「千夜一夜物語」の「アラジンと魔法のランプ」を原案に、自分の居場所を探す貧しい青年アラジンと、自由に憧れる王女ジャスミン、そしてランプの魔人ジー二―の運命を描いたディズニーのアニメーション映画『アラジン』(92)が27年ぶりに実写映画化された。アラジン役にメナ・マスード、ジャスミン役にナオミ・スコット。
興味は、実写化した甲斐があるものに仕上がっているのか? アクション系のガイ・リッチー監督の手腕は? ジーニー役をアニメ版のロビン・ウィリアムズに代わってウィル・スミスが演じたが…といったところにあった。

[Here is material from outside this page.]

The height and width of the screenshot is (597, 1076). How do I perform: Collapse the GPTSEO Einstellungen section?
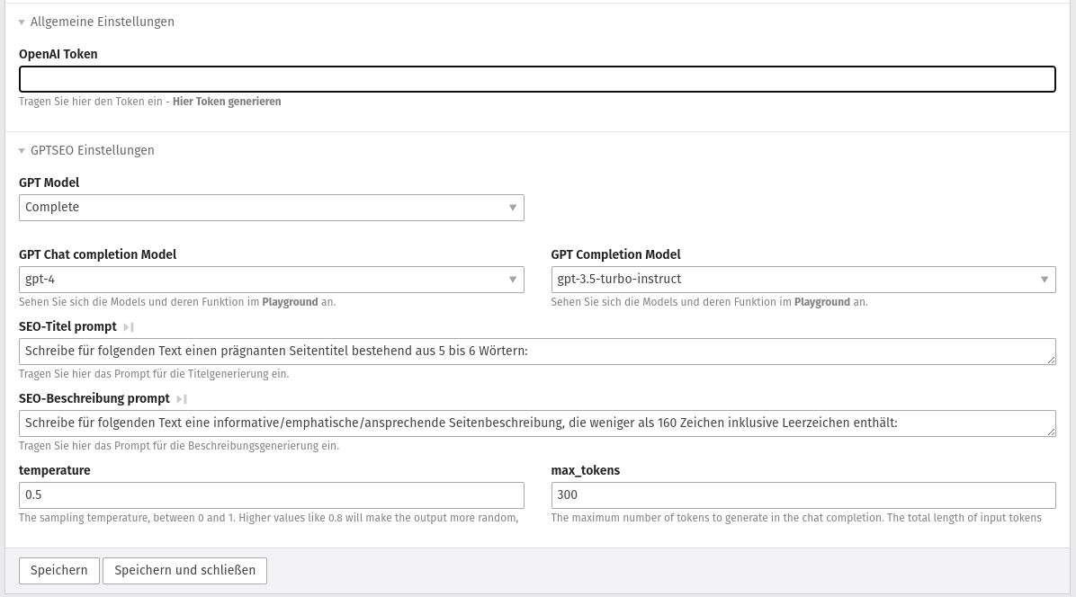tap(86, 150)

結果、CGを多用した派手なアクションと魔術の描写、エキゾチックなロケーションにリッチー監督らしさが感じられてなかなか面白く仕上がっていた。また、本来はラッパーでもあるスミスが歌う「フレンド・ライク・ミー」は、さすがに乗りがいい。というよりも、アニメ版のウィリアムズが目立ち過ぎて、主役のアラジンとジャスミンがすっかりかすんでいたのと同様に、今回もスミスの独壇場になっていた。
アラン・メンケン作曲の挿入歌の配列は「ア・ホール・ニュー・ワールド」をはじめ、オリジナルと変わりはないが、今回はジャスミン(スコット)が歌う新曲「スピーチレス」が追加された。
そして「王は男でなくともよい」「女性にとって結婚が最良の方法ではない」というニュアンスを含んだこの曲にこそ、オリジナルのアニメ版から27年という歳月を経た故の、女性の生き方の変化が象徴されている。いわばこの曲が今回の核なのだ。